Her an bizi yaşatmaya
devam eden, kanımızı ve kalbimizi çalıştıran Allahı her iş ve aşımızda
hatırlayacak ve onun koyduğu hukuk doğrultusunda hareket edeceğiz.
Rabbimiz buyurur:
يَا أَيُّهَا الَّذِينَ آَمَنُوا اتَّقُوا اللَّهَ
وَلْتَنْظُرْ نَفْسٌ مَا قَدَّمَتْ لِغَدٍ وَاتَّقُوا اللَّهَ إِنَّ اللَّهَ
خَبِيرٌ بِمَا تَعْمَلُونَ
Ey iman edenler, Allah'tan sakının. Herkes yarına ne hazırladığına bir
baksın. Allah'tan sakının. Şüphesiz Allah yaptıklarınızdan haberdardır.
وَلَا
تَكُونُوا كَالَّذِينَ نَسُوا اللَّهَ فَأَنْسَاهُمْ أَنْفُسَهُمْ أُولَئِكَ هُمُ
الْفَاسِقُونَ
Allah'ı unutan ve Allah'ın da onlara kendilerini unutturduğu kimseler
gibi olmayın. İşte onlar fasıkların ta kendileridir. (Kuran, 59 Haşr süresi
ayet 18-19)
Dikkat ediniz, Allahın bizi gördüğünü ve her hareketimizin kayda
alındığını bilerek Allahın emir ve yasaklarına uymamız gerekir. Buna Takva
diyoruz.
Her sözümüzü ağzımızdan çıkarırken rabbin rızasına uygunluğunu
düşünürsek, yanlış kelime veya cümle çıkarmamaya dikkat eder, sonra özür dileme
zorunda kalmayız.
Her adım atışımızda yine Rabbin bizi gördüğünü düşünürsek,
kötü yollarda, kötülük yapanlar arasında bulunmayız.

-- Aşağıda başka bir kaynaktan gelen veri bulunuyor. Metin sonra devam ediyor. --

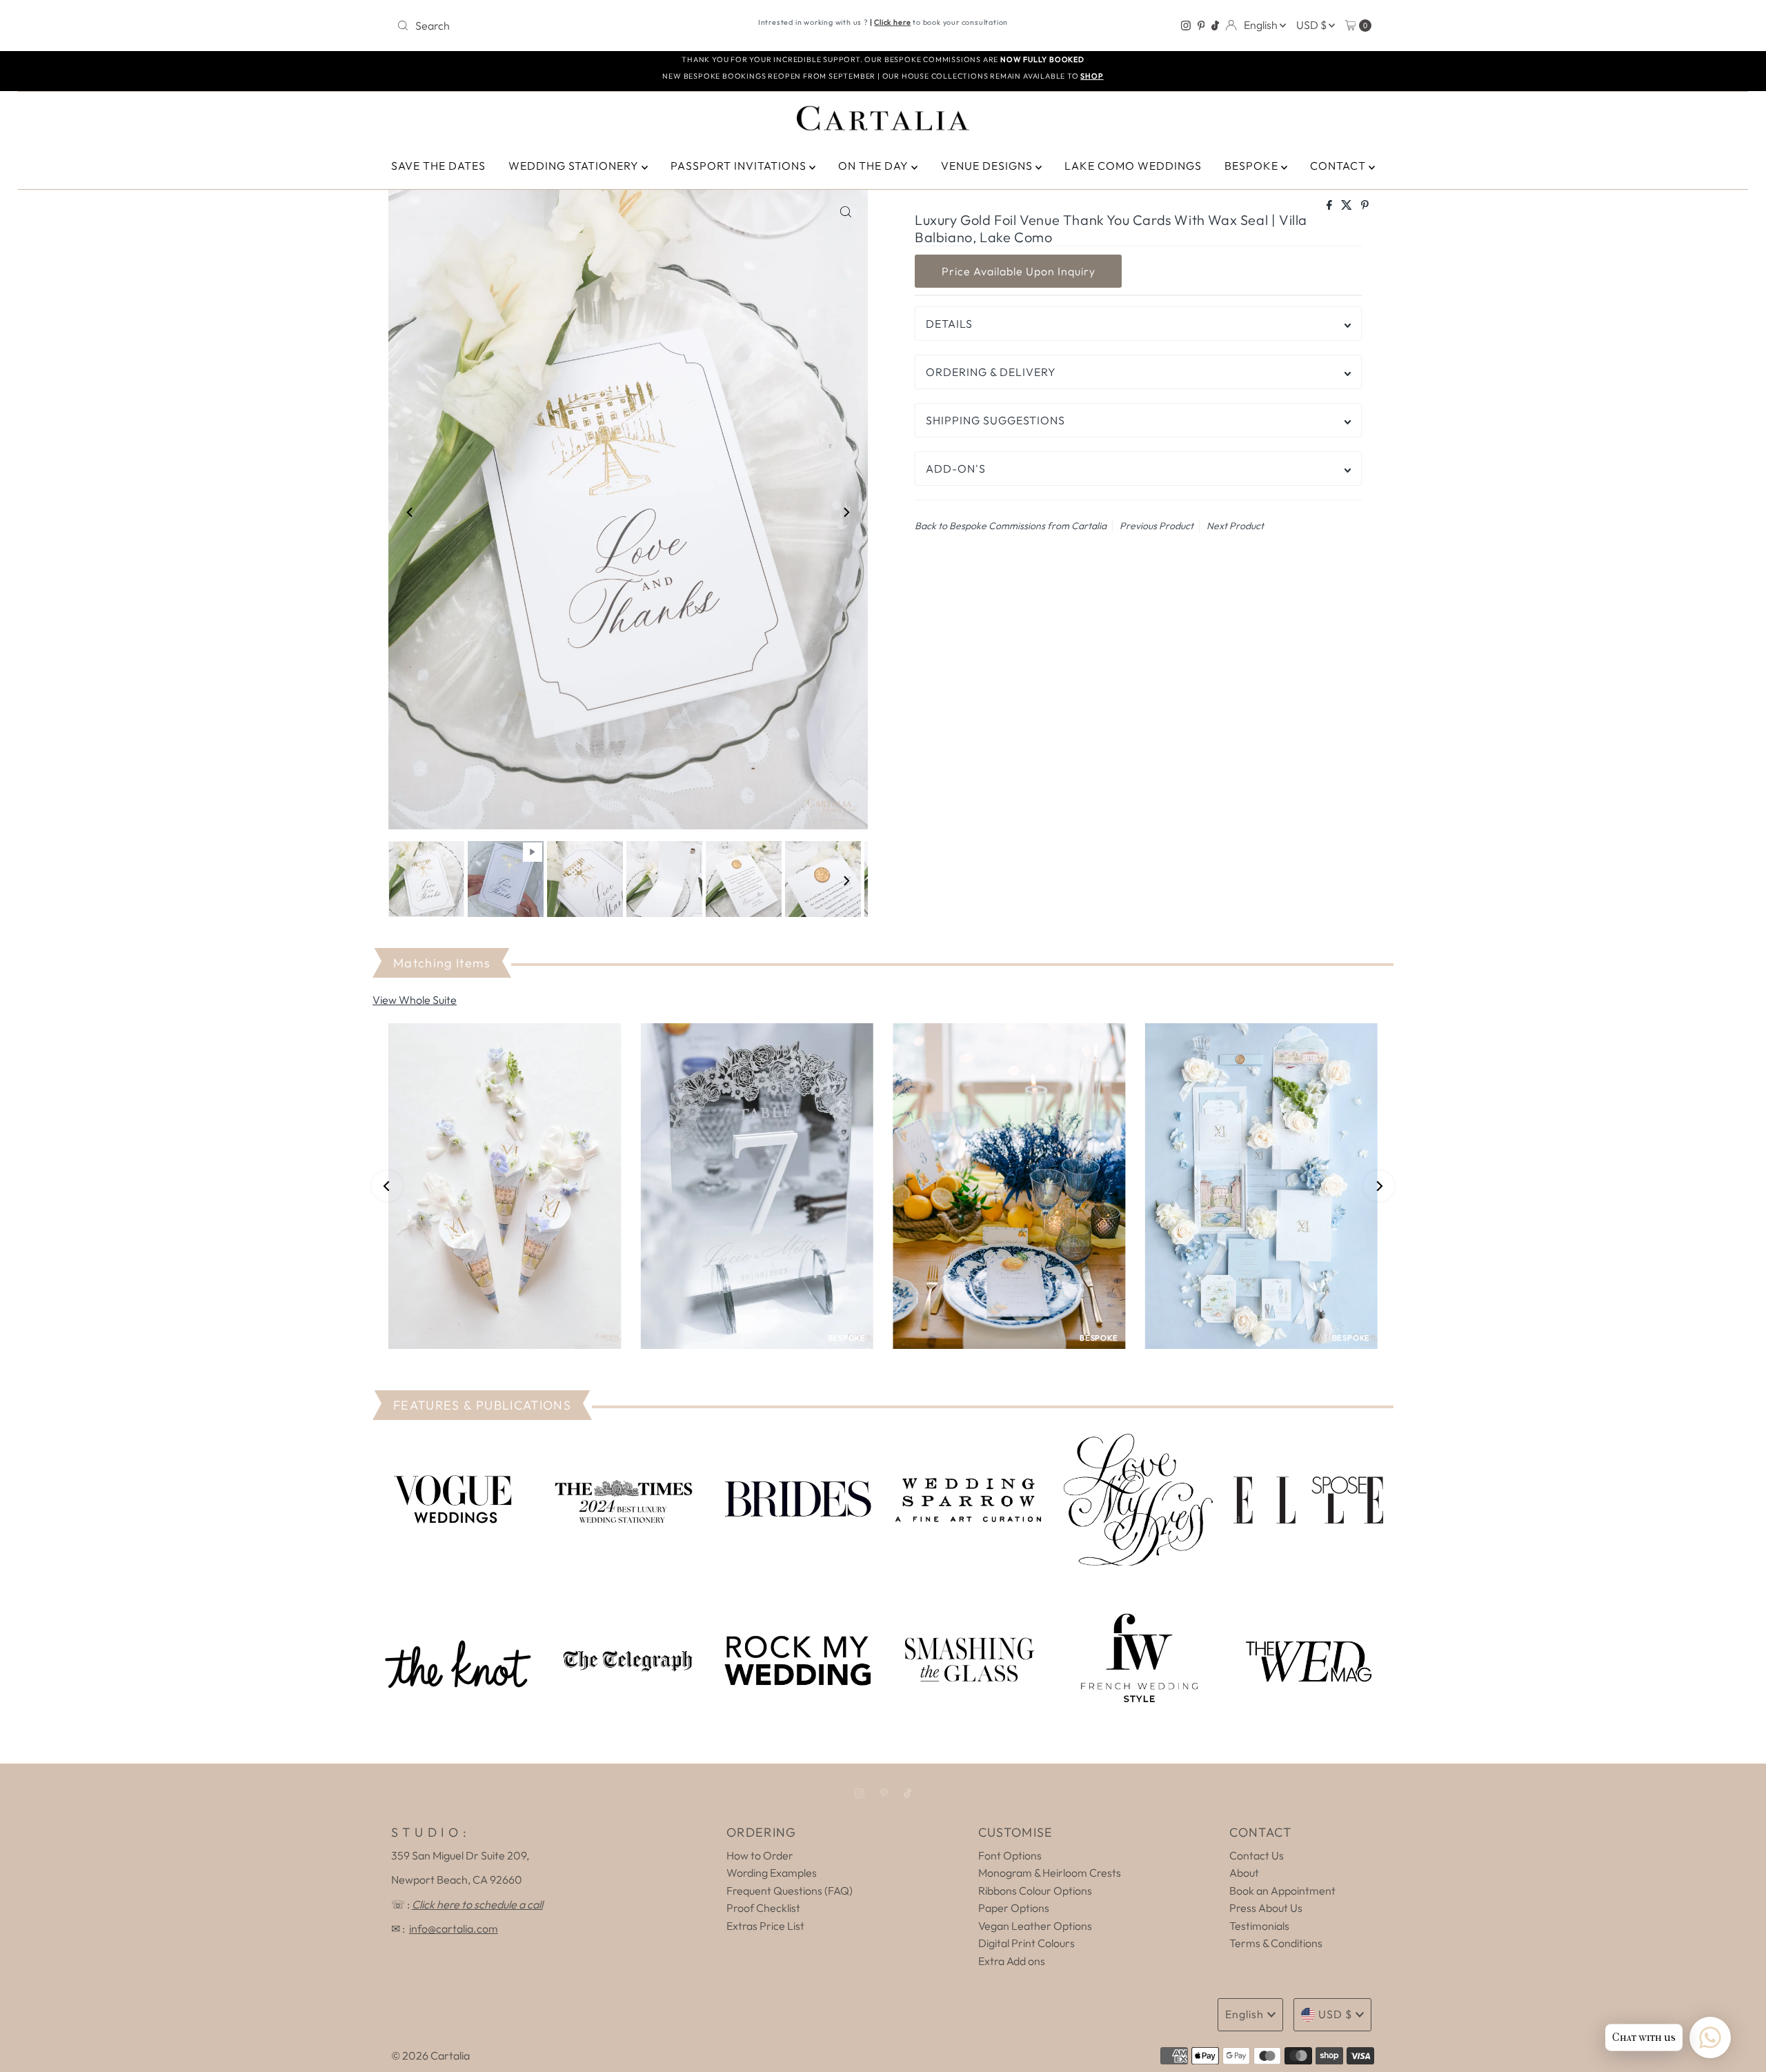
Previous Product (1156, 526)
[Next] (846, 512)
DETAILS (949, 323)
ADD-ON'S (956, 468)
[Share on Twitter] (1347, 206)
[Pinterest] (1201, 25)
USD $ (1312, 25)
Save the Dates (438, 165)
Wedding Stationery (575, 165)
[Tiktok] (1215, 25)
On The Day (874, 165)
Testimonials (1259, 1926)
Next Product (1235, 526)
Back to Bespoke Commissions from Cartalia (1011, 526)
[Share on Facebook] (1330, 206)
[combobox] (551, 25)
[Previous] (410, 512)
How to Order (759, 1855)
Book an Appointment (1282, 1890)
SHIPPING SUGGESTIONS (995, 420)
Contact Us (1256, 1855)
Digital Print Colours (1026, 1943)
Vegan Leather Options (1035, 1926)
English (1262, 25)
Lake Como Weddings (1133, 165)
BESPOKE (1252, 165)
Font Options (1010, 1855)
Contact (1339, 165)
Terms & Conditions (1275, 1943)
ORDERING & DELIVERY (991, 372)
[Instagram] (1186, 25)
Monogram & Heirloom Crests (1049, 1872)
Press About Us (1265, 1908)
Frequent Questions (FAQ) (789, 1890)
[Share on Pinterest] (1365, 206)
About (1244, 1872)
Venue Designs (988, 165)
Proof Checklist (763, 1908)
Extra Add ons (1011, 1961)
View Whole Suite (415, 1000)
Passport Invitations (740, 165)
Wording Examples (771, 1872)
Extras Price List (765, 1926)
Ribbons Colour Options (1035, 1890)
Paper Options (1013, 1908)
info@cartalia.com (453, 1928)
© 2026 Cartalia (430, 2055)
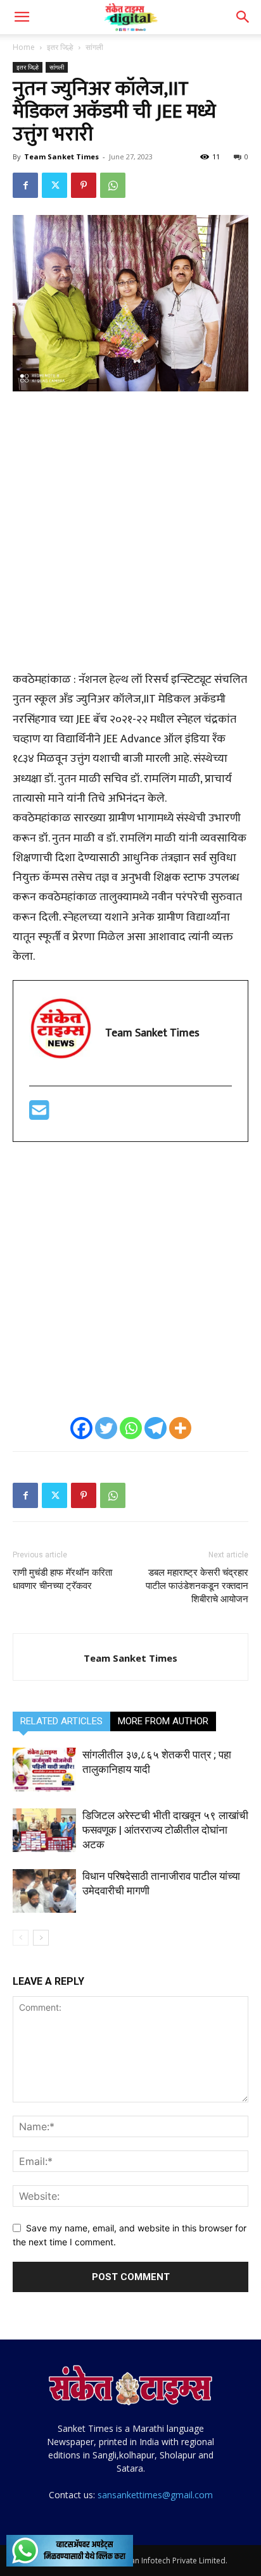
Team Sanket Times (61, 156)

Her bakışımızda gözün kirlenebileceğini düşünürsek Rabbin
yasakladığı yerlere bakmaz ve tertemiz kalırız.
Her söz, göz, adım, tutma ve tatmalarda Rabbin hukukuna
uygun hareket ederken ayıplayanların ayıplamasına aldırmadan yolumuza devam
edersek yan ve yanlış yollara sapmayız.
İşte Allahı çokça zikir etme dediğimiz şey budur.
Zikir, bizi kötülüklerden alıkoyan zikirdir.
Diliyle Allahı zikrederken haram işleyen, yalan söyleyen, din
düşmanlarıyla işbirliği yapanlar, şaraba besmeleyle başlayanlar gibi hesaba
çekilirler.
Müslüman da kafir de
Hazreti Ademin neslindendir.
Çamuriyetimiz bakımından
birbirimizden farkımız yok.
Ancak bu çamurdan
yaratılan bu bedeni, iman cevheriyle donattığımız ve onu ısyan, haram ve
yalanlarla kirletmediğimiz zaman cennete layık hale geliriz.
Kafir de bu çamurunu
şeytanın pisliğine bularsa cehenneme layık hale gelir ve bu dünyayı da cehennem
çevirir.
Aynı toprakta aynı
havayı soluyan, aynı sulardan içen yılan, zehir üretirken, arı, bal üretiyor.
Bülbül, bizi bizden alıp
ufuk ötelerine götüren nağmeler üretirken, aynı havalarda kargalar, içimizi gagalıyor.
Aynı topraklar üzerinde
yaşayan insanlardan biri güneşe, suya, taşa, kuşa, denize, yıldıza, çiçeğe, çocuğa....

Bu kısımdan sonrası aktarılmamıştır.